• [WORK ITEM]: Reproduce every record exactly as given.

• [DATA IN THIS EXERCISE]:

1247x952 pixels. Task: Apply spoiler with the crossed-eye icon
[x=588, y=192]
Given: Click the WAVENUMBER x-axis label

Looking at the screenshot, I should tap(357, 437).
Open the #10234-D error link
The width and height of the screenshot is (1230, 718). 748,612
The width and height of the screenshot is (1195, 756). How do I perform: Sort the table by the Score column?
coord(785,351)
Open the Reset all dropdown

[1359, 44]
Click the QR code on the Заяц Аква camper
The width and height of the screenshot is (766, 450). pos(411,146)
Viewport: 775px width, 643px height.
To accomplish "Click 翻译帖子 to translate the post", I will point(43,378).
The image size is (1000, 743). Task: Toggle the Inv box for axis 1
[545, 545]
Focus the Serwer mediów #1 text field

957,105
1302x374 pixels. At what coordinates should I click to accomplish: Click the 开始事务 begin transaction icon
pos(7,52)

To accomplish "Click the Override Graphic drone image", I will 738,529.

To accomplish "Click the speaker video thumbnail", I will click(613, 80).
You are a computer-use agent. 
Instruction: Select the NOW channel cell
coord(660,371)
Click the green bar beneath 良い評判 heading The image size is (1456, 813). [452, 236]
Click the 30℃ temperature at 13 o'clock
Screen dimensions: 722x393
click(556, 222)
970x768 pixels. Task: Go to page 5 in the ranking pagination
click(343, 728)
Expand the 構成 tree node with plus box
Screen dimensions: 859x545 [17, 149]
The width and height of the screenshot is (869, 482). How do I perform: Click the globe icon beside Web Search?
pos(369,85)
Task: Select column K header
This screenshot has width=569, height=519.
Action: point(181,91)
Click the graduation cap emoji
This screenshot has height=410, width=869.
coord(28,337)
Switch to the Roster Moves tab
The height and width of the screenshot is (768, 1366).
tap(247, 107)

• [EXPECTED ANSWER]:
1247x952 pixels. Task: Apply spoiler with the crossed-eye icon
[x=588, y=192]
Given: Click the WAVENUMBER x-axis label

Looking at the screenshot, I should tap(357, 437).
Open the #10234-D error link
The width and height of the screenshot is (1230, 718). 748,612
The width and height of the screenshot is (1195, 756). How do I perform: Sort the table by the Score column?
coord(785,351)
Open the Reset all dropdown

[1359, 44]
Click the QR code on the Заяц Аква camper
The width and height of the screenshot is (766, 450). pos(411,146)
Viewport: 775px width, 643px height.
To accomplish "Click 翻译帖子 to translate the post", I will point(43,378).
The image size is (1000, 743). Task: Toggle the Inv box for axis 1
[545, 545]
Focus the Serwer mediów #1 text field

957,105
1302x374 pixels. At what coordinates should I click to accomplish: Click the 开始事务 begin transaction icon
pos(7,52)

To accomplish "Click the Override Graphic drone image", I will 738,529.

To accomplish "Click the speaker video thumbnail", I will click(613, 80).
You are a computer-use agent. 
Instruction: Select the NOW channel cell
coord(660,371)
Click the green bar beneath 良い評判 heading The image size is (1456, 813). [452, 236]
Click the 30℃ temperature at 13 o'clock
Screen dimensions: 722x393
click(556, 222)
970x768 pixels. Task: Go to page 5 in the ranking pagination
click(343, 728)
Expand the 構成 tree node with plus box
Screen dimensions: 859x545 [17, 149]
The width and height of the screenshot is (869, 482). How do I perform: Click the globe icon beside Web Search?
pos(369,85)
Task: Select column K header
This screenshot has width=569, height=519.
Action: point(181,91)
Click the graduation cap emoji
This screenshot has height=410, width=869.
coord(28,337)
Switch to the Roster Moves tab
The height and width of the screenshot is (768, 1366).
tap(247, 107)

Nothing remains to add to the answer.